- PASSAGE TO READ
•••••
How to Become a CRNA

To become a CRNA, you’ll need to first earn your bachelors of science in nursing (BSN). Next, you need to pass your registered nurses exam and complete a masters degree. If you enter a CRNA school during or after 2022, you will also need to plan on completing a doctorate program

Before you can attend a CRNA school, you should take time to get experience as an RN. This is a common entry requirement for nurse anesthesia programs. Some schools may additionally require a certain amount of experience working in acute care. As entry requirements vary from school to school, be sure to carefully check with your prospective school before applying.

The schooling costs for CRNAs are high, usually around $220,000 not including extra certification fees and the costs for your doctorate. If you go to an out-of-state school, you may have to pay extra fees.

Even with a loan, this is a lot of money which is why there are so few nurses that choose to go this route. With a salary of nearly $200,000+ in most states, many people consider it worthwhile. It’s up to you to make that decision on your own, though, as it is quite the commitment.

Best Traits in a CRNA

There are certain traits that make for a good CRNA just like there are certain traits that make for a good teacher or a good web designer. While you don’t need all of these traits in order to work as a CRNA or even be good at it, they will certainly help your in your work. You may even find that after a few years of experience, you develop these traits.

For some people, it’s easier to earn and grow your hard skills than it is to improve your soft skills, but every CRNA will need to demonstrate certain soft skills. Fortunately, you’ll have the opportunity to work on such skills during your schooling.

If you’re looking at improving your soft skills ahead of time or you simply want to know if you have the personality traits of a good CRNA, here are the best traits for a CRNA to have.

Attention to Details

Administering anesthesia is a very precise job and even the slightest miscalculation can cause complications during a procedure. Careful attention to detail will help a lot with your work.
•••••
- INFORMATION SUPPLIED
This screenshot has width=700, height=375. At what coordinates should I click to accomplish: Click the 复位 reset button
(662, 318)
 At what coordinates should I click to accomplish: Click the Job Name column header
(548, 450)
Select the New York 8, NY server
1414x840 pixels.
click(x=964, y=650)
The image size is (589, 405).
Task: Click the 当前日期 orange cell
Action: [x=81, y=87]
•••••
- TASK TO CARRY OUT
Translate this sentence from the text on becoming a CRNA into Spanish: "Administering anesthesia is a very precise job and even the slightest miscalculation can cause complications during a procedure."

- SOLUTION TO THE EXERCISE
Administrar anestesia es un trabajo muy preciso y hasta el más mínimo error de cálculo puede causar complicaciones durante un procedimiento.